凯勒曼心里默默翻了个白眼,将韦尔奇刚才甩到草地上的鱼拎起来,放进河里冲干净,扔到韦尔奇手上,“吃快点,呆会去看洞穴挖得怎么样。”
“放心吧,凯勒曼,这附近挖洞穴没有比得上我的兽人!”韦尔奇拍了拍胸口,一手抱着小雌兽,一手拿起一条鱼。
“等等,”凯勒曼连忙阻止了韦尔奇的动作,“阿帕契不能鱼的,你忘了祭师那一拐杖吗?”
韦尔奇挠挠脑袋,“那它吃什么?阿爹当年说过雌兽娇弱,可没想到这么弱,连鱼都不能吃。”

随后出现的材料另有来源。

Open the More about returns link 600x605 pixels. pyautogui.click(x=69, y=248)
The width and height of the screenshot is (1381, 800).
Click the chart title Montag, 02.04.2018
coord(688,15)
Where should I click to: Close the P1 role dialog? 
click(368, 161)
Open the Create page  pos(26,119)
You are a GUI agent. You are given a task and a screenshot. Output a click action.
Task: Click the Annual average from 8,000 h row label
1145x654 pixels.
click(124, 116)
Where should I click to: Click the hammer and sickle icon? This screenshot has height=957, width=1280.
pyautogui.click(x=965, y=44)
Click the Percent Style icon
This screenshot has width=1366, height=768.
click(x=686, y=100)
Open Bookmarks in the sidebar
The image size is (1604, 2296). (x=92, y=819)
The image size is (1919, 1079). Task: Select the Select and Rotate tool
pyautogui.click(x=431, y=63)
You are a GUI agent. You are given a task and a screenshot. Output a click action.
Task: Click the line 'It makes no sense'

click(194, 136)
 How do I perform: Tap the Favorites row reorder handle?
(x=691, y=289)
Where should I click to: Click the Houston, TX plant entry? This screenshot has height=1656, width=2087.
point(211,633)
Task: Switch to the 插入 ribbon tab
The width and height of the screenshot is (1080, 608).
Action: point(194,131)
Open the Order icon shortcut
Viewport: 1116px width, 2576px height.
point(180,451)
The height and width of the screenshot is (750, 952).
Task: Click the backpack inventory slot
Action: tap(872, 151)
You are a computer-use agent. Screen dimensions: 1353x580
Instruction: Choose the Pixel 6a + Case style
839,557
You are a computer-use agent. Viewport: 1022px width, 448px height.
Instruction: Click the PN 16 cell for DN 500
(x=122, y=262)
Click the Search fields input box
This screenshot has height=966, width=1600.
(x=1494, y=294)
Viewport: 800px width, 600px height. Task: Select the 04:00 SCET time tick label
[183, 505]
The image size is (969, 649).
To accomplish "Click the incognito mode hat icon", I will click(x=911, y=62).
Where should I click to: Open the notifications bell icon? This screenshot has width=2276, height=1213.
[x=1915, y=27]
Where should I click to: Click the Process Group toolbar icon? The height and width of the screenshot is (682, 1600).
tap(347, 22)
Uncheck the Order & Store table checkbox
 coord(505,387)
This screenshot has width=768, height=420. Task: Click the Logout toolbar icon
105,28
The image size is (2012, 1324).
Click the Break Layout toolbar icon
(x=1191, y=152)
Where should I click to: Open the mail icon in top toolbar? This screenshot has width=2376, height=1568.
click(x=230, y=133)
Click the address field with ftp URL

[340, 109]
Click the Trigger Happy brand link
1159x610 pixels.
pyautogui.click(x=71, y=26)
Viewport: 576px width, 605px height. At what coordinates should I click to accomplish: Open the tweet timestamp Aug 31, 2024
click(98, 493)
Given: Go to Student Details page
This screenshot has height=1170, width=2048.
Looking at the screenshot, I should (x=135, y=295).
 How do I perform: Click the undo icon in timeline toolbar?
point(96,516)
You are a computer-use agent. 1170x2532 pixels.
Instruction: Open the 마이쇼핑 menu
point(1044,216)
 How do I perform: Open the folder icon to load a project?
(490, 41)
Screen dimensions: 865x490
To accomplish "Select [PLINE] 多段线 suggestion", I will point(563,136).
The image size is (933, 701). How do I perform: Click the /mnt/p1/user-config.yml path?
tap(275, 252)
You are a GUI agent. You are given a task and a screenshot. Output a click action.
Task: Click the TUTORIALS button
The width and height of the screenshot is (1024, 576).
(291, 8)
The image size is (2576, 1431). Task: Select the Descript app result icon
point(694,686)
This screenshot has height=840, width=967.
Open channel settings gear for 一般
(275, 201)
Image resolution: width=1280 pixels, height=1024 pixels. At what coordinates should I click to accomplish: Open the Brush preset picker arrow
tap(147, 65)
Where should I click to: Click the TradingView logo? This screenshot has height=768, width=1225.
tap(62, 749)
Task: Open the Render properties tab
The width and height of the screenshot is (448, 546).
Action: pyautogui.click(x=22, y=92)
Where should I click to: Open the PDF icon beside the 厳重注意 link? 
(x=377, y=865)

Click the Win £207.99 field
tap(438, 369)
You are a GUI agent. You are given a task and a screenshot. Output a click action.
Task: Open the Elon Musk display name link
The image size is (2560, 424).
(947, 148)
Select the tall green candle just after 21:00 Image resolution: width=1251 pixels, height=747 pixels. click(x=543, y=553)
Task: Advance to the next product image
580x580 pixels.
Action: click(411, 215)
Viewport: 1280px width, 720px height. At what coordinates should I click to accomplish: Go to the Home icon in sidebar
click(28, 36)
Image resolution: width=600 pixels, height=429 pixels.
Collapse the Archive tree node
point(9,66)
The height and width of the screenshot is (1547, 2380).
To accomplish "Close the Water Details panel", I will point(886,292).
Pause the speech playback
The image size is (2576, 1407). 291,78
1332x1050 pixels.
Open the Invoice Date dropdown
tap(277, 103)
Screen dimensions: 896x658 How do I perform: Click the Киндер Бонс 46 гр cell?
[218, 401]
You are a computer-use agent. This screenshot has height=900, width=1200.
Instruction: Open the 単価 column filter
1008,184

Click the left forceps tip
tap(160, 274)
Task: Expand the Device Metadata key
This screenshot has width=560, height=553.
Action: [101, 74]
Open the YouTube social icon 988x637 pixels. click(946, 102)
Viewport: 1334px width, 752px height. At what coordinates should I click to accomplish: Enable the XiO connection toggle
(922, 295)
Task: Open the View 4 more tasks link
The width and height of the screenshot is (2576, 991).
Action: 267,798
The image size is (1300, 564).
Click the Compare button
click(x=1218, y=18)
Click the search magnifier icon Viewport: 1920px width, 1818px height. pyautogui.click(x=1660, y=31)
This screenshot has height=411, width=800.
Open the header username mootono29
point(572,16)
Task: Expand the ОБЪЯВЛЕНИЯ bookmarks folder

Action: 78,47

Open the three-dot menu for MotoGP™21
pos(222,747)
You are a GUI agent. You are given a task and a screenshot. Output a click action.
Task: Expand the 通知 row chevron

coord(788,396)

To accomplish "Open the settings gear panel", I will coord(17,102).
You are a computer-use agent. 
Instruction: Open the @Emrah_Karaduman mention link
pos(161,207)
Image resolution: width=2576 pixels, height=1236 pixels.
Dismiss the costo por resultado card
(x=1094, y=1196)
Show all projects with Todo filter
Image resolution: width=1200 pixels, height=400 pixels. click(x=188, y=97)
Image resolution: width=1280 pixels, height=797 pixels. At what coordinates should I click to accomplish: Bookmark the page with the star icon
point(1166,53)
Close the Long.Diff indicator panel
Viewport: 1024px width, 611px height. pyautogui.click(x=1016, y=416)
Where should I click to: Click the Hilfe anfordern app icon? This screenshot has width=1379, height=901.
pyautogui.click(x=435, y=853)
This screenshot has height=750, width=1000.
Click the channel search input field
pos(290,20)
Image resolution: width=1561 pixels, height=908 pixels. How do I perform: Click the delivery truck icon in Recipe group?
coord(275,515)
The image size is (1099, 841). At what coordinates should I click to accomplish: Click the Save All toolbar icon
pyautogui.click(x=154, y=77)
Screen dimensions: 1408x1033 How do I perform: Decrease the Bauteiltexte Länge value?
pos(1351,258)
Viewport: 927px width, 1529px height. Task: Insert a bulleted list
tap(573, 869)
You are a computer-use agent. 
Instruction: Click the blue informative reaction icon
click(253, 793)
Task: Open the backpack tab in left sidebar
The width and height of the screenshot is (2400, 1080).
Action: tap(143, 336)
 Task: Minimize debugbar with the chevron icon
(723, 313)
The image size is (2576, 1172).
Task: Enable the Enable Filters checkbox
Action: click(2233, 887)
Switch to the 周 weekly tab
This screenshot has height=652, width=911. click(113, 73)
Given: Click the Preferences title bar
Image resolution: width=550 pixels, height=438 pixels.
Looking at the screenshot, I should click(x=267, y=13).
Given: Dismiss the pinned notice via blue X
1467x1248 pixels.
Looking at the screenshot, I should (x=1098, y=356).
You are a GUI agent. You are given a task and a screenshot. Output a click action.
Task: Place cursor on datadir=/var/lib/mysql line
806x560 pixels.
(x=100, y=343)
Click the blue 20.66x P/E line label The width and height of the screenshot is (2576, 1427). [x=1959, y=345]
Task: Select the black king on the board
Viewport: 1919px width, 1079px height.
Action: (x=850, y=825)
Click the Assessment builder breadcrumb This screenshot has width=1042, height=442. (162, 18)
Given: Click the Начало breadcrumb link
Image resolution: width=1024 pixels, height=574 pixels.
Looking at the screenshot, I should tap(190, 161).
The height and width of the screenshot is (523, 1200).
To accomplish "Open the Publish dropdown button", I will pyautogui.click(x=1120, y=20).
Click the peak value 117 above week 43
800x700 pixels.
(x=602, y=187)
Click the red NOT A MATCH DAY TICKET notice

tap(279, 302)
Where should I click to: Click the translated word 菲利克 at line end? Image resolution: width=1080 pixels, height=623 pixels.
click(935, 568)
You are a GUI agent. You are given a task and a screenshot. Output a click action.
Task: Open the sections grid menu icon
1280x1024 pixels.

“吃果子,我刚才喂了它很多,应该饱了。”凯勒曼捡起一颗果子凑到小雌兽嘴巴边,“阿帕契,来——”
小雌兽摇了摇脑袋,又趴回韦尔奇的身上。
“看样子是饱了,回去把洞穴里的果子也洗了,给晚上留着。”凯勒曼说。
“嗯。”韦尔奇答应了一声,把小雌兽抱好,开始撕咬起手里的鱼来。
血腥味勾得小雌兽抬头,看到韦尔奇和凯勒曼都是两口白牙渗红血时,抽了抽嘴角,转过头,两只小肥手盖住耳朵。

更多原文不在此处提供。